Synopsis
Pulitzer Prize-winning foreign correspondent William Gordon lands in the middle of a bizarre Mafia power struggle after he inherits a most unusual legacy from his late uncle, the last of the great Jewish mobsters
Reviews
In an outrageous comic send-up of Mafia genre novels, William Gordon, sardonic foreign correspondent for a New York City paper, returns home to claim the inheritance left by his dead uncle, Mafia kingpin Max Grossman. Gordon, who's in love with a lesbian actress, can collect his share of half a billion dollars only if he serves a stint as "foreign minister" for ruthless, elegant Mafia don Luigi Spadafore. But when two hit men enter the picture, Gordon and his hard-drinking journalist cohort John Farrell, who fearlessly insults the Mafia sleazeballs, want out. Enter Gordon's domineering, retired father, Albert, who enlists the services of seven of his former associates from the Jewish branch of the mob. They launch a counteroffensive, complete with 419 pepperoni pizzas, to extricate the errant son. Chafets ( Devils' Night and Other True Tales of Detroit ) zestfully deploys witty dialogue and off-the-wall characters in this fast, funny caper.

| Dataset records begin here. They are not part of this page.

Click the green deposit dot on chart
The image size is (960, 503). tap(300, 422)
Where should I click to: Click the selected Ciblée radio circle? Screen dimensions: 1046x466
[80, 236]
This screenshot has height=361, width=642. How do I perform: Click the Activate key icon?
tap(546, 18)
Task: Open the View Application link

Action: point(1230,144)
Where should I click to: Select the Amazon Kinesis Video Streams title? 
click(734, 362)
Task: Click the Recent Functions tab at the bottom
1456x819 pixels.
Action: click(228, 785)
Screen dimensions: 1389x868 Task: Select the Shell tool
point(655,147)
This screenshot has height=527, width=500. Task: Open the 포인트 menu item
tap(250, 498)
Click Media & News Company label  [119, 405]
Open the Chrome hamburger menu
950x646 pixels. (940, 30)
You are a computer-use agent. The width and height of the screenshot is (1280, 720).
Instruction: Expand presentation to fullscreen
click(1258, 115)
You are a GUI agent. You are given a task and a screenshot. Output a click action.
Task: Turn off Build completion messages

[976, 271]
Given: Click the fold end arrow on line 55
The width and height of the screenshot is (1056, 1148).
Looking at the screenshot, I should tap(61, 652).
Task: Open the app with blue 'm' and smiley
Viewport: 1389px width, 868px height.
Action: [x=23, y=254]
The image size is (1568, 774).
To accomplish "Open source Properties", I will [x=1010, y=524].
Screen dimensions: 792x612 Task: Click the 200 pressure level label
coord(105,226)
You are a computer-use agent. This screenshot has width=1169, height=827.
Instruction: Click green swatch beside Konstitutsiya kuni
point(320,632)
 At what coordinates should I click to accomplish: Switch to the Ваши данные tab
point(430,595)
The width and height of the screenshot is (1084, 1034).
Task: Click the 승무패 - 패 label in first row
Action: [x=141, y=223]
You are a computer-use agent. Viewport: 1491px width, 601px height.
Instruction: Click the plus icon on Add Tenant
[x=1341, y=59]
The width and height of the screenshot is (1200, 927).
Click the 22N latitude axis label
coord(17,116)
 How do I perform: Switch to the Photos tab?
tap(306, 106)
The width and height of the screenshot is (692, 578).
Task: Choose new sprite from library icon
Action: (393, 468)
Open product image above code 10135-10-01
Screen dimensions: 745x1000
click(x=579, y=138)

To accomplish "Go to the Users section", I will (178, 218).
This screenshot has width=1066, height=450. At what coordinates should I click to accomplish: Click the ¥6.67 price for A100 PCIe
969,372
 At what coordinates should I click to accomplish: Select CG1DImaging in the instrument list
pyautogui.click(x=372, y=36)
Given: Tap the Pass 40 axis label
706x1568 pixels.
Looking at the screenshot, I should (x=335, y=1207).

Copyright 1991 Reed Business Information, Inc.
Hilarious first novel and sendup of the Mafia, by the author of Devil's Night (1990), Members of the Tribe (1988), etc. Foreign correspondent and two-time Pulitzer Prize-winner William Gordon (real name ``Velvel'' Grossman to his Jewish family) comes home for a respite as a columnist on the Tribune, pursues his bisexual but largely lesbian movie-star girlfriend Jupiter Evans, and finds himself the main inheritor of his late uncle Max, a Jewish mobster whose ties to the Mafia go back 50 years. In fact, Uncle Max is second only to the Godfather himself, 77-year-old Don Luigi Spadafore, who sits home in Brooklyn and tries to speak as wisely as Don Corleone. When the will is read, Velvel's uncle has left him $500 million in businesses: ``fifteen percent of the action on the Brooklyn docks, a third of the union operation, the Colombian business, the lottery tickets....'' It's all there but it's not there--Don Luigi has assumed full ownership. However, Don Luigi's consigliere Carlo Sesti has had an inspired idea: to take Velvel into the family's more legitimate operations, on a $5 million retainer, plus one third of the future haul, if prizewinner Gordon will use his entree with the more crooked world leaders to expand the mob's territory on a global basis. Gordon feels burnt out as a columnist, thinks that endless wealth will help Jupiter resolve her bisexual problem, says yes. His older, closest friend, deputy city editor John Farrell, signs himself on as Velvel's consigliere for dealing with Carlo Sesti. Farrell is an irrepressibly outrageous drunk, the fount of the novel's bubbling fun, and his ``masterminding'' leads Velvel and himself into a full-scale war with Don Luigi's vast army of hoods. Freshness everywhere, especially when Velvel goes on Peter Jennings's evening news show to describe Don Luigi: ``This Luigi Spadafore is a ridiculous old man who sits around in a smoking jacket covered with spaghetti sauce and talks in parables that would embarrass a third grader.'' -- Copyright ©1991, Kirkus Associates, LP. All rights reserved.
Pulitzer Prize-winning foreign correspondent William Gordon receives word at his uncle's funeral that he has inherited the power to become a major player in the East Coast Mafia. He is encouraged by his wise-cracking newspaper buddy John Farrell, and together they enter the world of "goodfellas," with its gangland power plays, dirty double crosses, and murderous mayhem. At one point, with their lives in danger, Gordon and his "consigliere" Farrell enlist the help of some retired Jewish mobsters to try to beat the underworld at its own game. The book is amusing, but it's not as smoothly convincing or energized as other books in this genre. Israeli Chafets's first novel attempts but somewhat misses the feel of Tom Wolfe's Bonfire of the Vanities and Richard Condon's Prizzi's Honor , whose idiosyncratic characters caught in absurd situations represent urban and ethnic satire at its best. Still, this formulation of an ever-popular topic, the Mafia, is the stuff of many a successful escapist movie and many a successful escapist novel as well.